Why do less configs to check need more time? And how can I bring down cppcheck execution time?
The cpp file I tried here is less than 300 lines and has no #ifdef directive in it. Of course it includes
header files which then have #ifdef directives but it doesn't make sense to check all variants of
the include blockers #ifndef/#define, that's why I wanted to predefine them.
Thanks
Interesting. I spontaneosly would have thought that -U should speed up cppcheck.
You should not normally use -D or -U for include guards. Can you show an example where cppcheck tries all variants for include guards?

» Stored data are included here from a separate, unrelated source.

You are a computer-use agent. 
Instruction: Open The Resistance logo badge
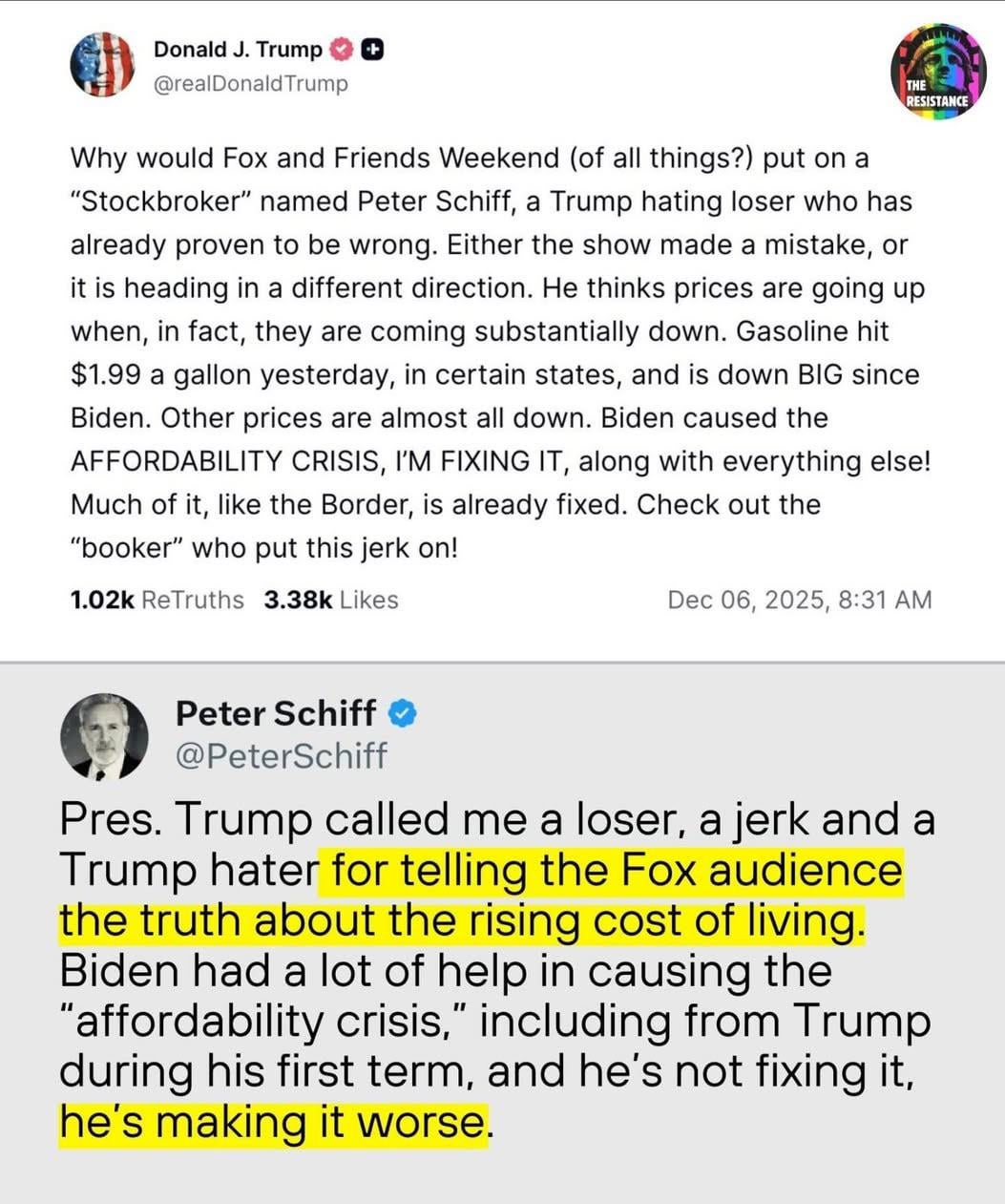[937, 72]
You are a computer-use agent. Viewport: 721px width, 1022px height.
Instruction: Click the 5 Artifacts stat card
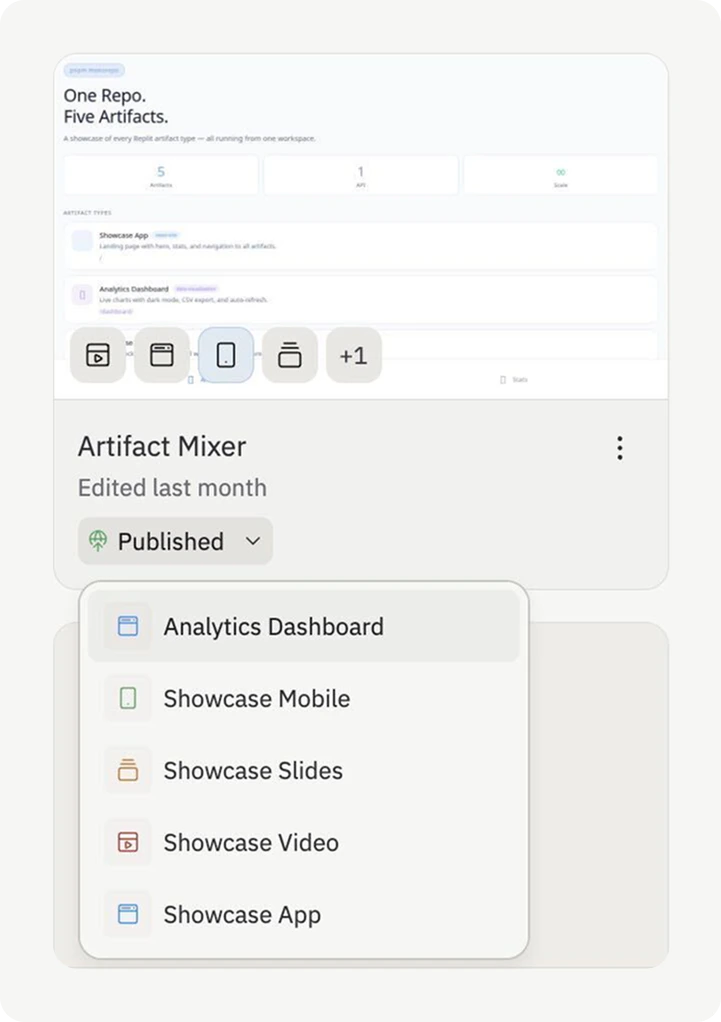click(160, 174)
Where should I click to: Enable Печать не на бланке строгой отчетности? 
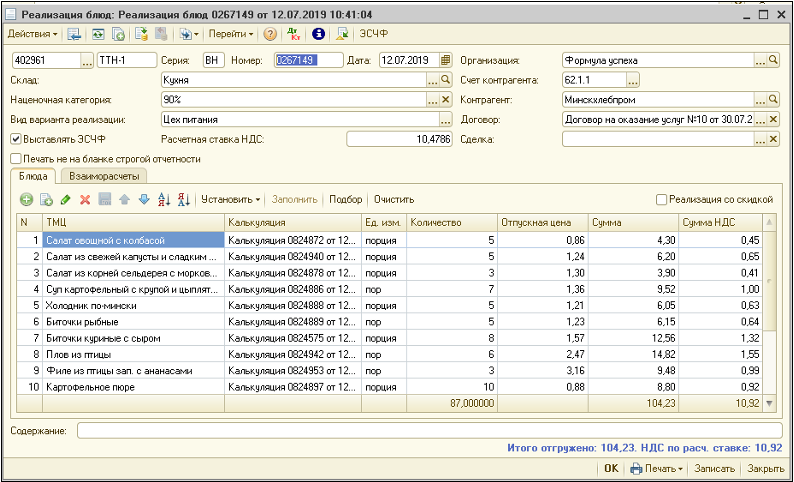tap(15, 158)
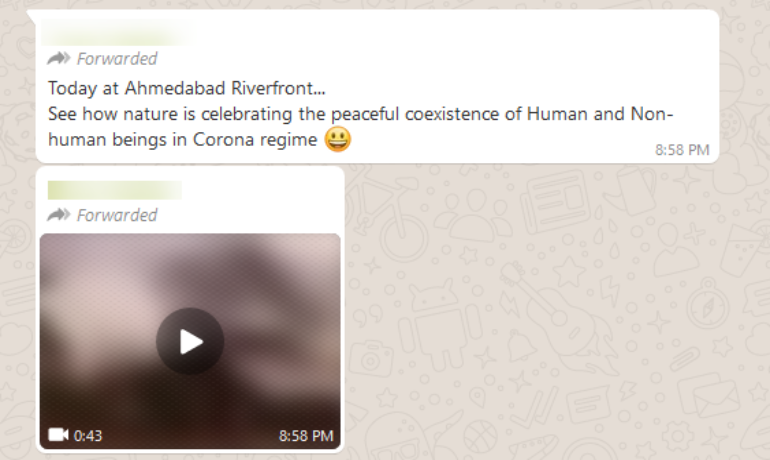Play the forwarded 0:43 video
Image resolution: width=770 pixels, height=460 pixels.
pos(190,342)
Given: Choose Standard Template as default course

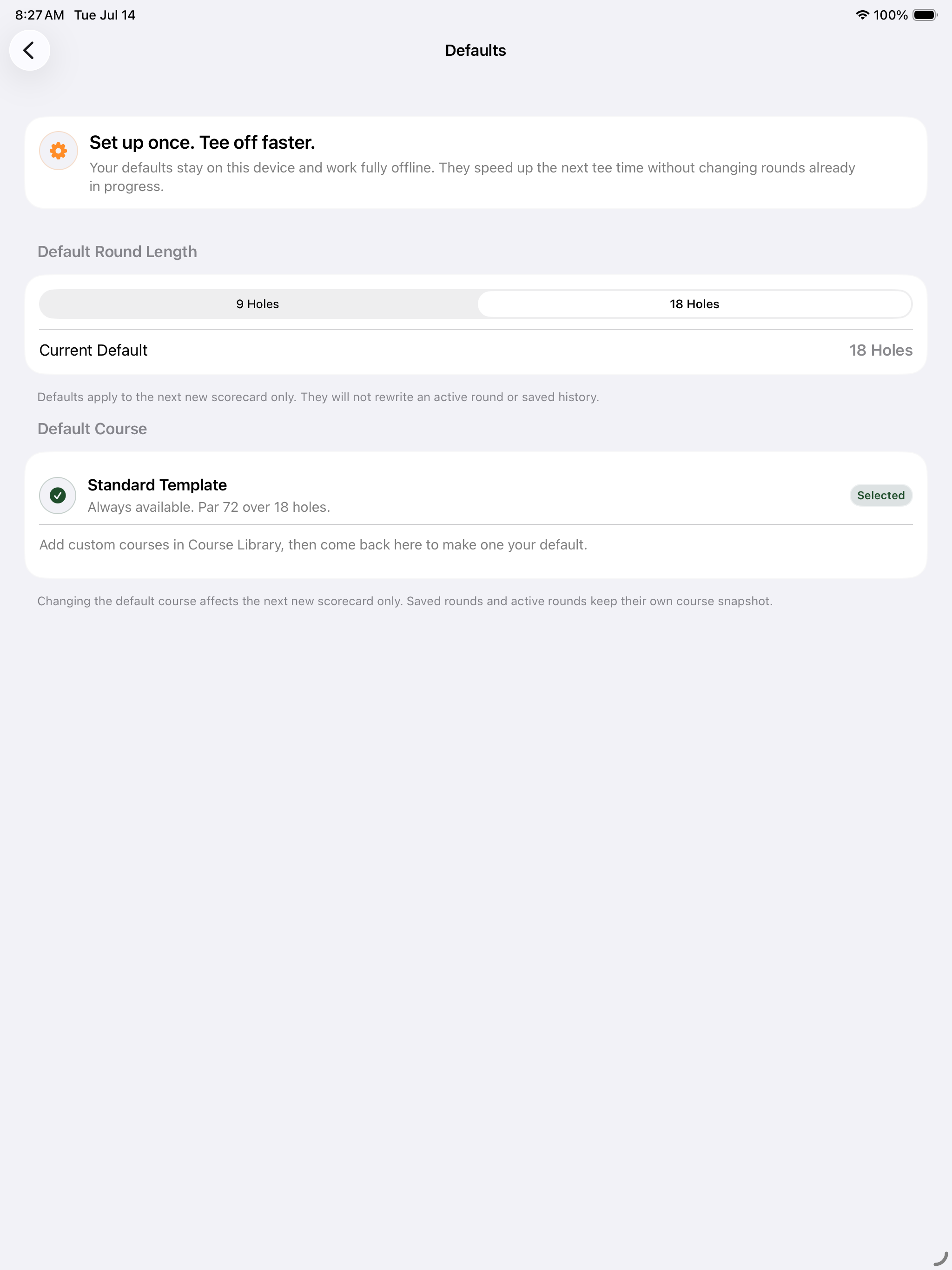Looking at the screenshot, I should 476,496.
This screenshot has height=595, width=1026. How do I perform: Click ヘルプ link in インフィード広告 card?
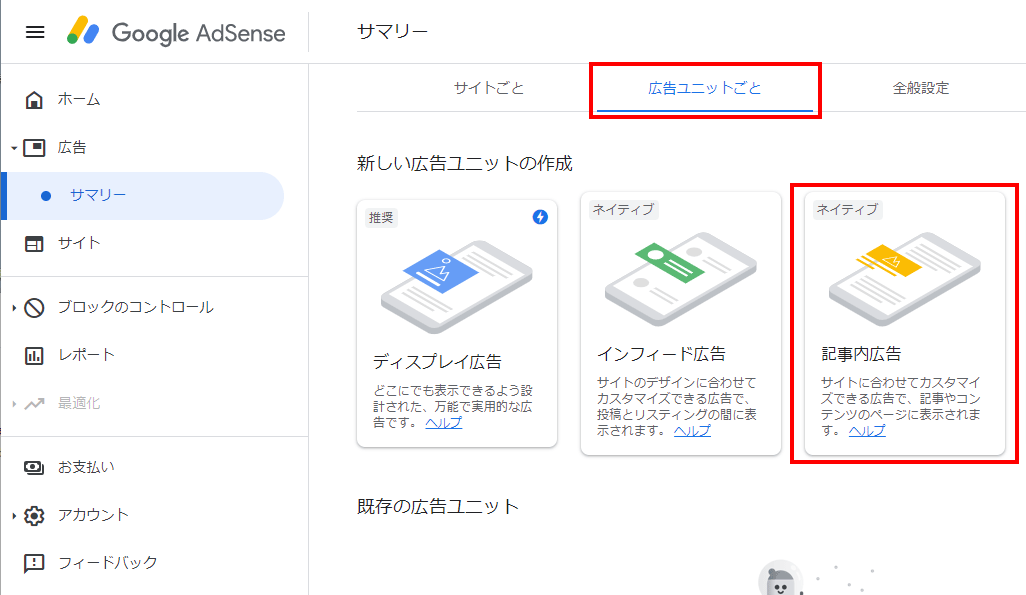[692, 431]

It seems that cppcheck doesn't understand some #if variants. It works using #ifndef but not in the following way:
file.cpp:
#include "file1.h"
file1.h, file2.h, file3.h, fle4.h all in this way:
Then all INC definitions are checked separately:
cppcheck.exe --force file.cpp
Checking file.cpp ...
Checking file.cpp: INC_FILE1_H...
Checking file.cpp: INC_FILE2_H...
Checking file.cpp: INC_FILE3_H...
Checking file.cpp: INC_FILE4_H...
About the slow down: Is there some lookup of definitions that gets inefficient if there are many predefined -D/-U definitions? That's one thing that could explain it. However I couldn't reproduce such a dramatic slow down with this simple example. I guess it needs some real life code to happen.
Thanks
Thanks! I consider that to be a bug then. I created this ticket: https://trac.cppcheck.net/ticket/9832
I spontaneosly do not think so, it's a binary tree lookup.. but well obviously something is slow.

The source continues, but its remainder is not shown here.